Published online by Cambridge University Press: 06 July 2010
THE RELEVANCE OF CYPRUS
For a comparative study of autonomy and ethnicity, Cyprus provides an interesting example of two distinct ways to manage ethnic tensions. First, the 1960 constitution which was handed to Cyprus on the occasion of her independence from Great Britain was an unusual experiment in consociational democracy. Under these arrangements the two ethnic communities, the Greek and Turkish Cypriots, who were interspersed throughout the island, were granted corporate autonomy in the form of an elaborate set of group rights which were enshrined in the constitution itself. I will examine this experiment in light of what we know about the conditions under which this form of government is likely to succeed. I will conclude that consociationalism, as proposed in the constitution, could not have been expected to succeed in Cyprus, not because the constitution was too rigid as the Greek Cypriots tend to claim, and not because the Greek Cypriots were unwilling to compromise as the Turkish Cypriots are inclined to argue, but rather because of the very structure of Cypriot society. Consociationalism is most likely to succeed in a society with three or more segments and where no single segment is dominant.
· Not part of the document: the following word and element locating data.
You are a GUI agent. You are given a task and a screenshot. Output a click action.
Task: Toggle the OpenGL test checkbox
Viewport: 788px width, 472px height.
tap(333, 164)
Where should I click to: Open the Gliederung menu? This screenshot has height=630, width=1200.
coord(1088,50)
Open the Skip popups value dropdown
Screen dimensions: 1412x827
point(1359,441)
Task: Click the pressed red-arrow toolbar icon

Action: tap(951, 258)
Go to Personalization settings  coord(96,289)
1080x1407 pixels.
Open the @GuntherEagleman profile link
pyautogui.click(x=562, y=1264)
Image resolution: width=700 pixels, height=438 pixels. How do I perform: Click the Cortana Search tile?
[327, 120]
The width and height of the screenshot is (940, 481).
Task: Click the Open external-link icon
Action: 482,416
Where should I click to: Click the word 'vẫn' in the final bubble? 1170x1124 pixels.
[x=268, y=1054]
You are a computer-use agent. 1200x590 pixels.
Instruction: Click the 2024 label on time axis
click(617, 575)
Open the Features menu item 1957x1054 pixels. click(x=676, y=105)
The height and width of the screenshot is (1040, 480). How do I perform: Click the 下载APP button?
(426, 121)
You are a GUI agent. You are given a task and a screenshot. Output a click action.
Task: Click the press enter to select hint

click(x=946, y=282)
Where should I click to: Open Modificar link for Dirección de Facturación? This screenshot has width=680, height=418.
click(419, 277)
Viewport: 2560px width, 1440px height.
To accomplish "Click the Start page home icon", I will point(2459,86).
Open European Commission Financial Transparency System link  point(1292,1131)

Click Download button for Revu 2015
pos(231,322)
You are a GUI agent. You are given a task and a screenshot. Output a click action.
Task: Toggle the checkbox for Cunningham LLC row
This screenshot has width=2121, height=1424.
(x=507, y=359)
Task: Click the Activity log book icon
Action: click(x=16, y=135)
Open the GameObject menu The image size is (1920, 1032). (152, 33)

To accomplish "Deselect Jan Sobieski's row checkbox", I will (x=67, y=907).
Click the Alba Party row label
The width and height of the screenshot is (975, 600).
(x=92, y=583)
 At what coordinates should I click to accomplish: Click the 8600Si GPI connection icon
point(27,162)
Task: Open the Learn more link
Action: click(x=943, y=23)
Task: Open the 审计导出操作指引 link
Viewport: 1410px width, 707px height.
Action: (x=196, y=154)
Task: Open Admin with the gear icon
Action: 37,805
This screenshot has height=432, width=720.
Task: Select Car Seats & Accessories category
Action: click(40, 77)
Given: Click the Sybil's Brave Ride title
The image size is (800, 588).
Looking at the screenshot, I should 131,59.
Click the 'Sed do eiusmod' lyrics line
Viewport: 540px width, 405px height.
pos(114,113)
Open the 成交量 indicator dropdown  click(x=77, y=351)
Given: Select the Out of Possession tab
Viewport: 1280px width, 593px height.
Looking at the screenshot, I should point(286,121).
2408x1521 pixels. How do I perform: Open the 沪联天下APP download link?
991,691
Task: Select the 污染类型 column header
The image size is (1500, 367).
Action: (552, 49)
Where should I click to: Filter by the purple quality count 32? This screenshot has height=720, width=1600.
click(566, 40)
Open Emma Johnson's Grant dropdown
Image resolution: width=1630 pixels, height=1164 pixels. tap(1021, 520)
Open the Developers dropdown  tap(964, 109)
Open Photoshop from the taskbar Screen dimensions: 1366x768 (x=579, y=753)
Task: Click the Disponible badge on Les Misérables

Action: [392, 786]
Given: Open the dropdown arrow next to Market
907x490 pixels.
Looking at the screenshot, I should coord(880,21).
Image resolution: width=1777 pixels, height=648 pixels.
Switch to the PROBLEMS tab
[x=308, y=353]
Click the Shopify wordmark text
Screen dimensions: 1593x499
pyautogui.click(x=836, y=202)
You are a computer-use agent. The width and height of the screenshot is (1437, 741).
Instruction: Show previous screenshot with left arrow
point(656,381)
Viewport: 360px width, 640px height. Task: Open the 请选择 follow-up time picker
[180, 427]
However, Cyprus was (and is) comprised of two highly segmented elements which are demographically and economically unequal.
Second, after 1974 when an Athens-sponsored coup d'état toppled President Makarios to force ‘Enosis’ (unification of Cyprus with Greece) and Turkey intervened militarily, bringing about the partition of the island, it became possible to contemplate a different form of government, namely a territorially based federation, as the Greeks and Turks were now physically separated through an exchange of population.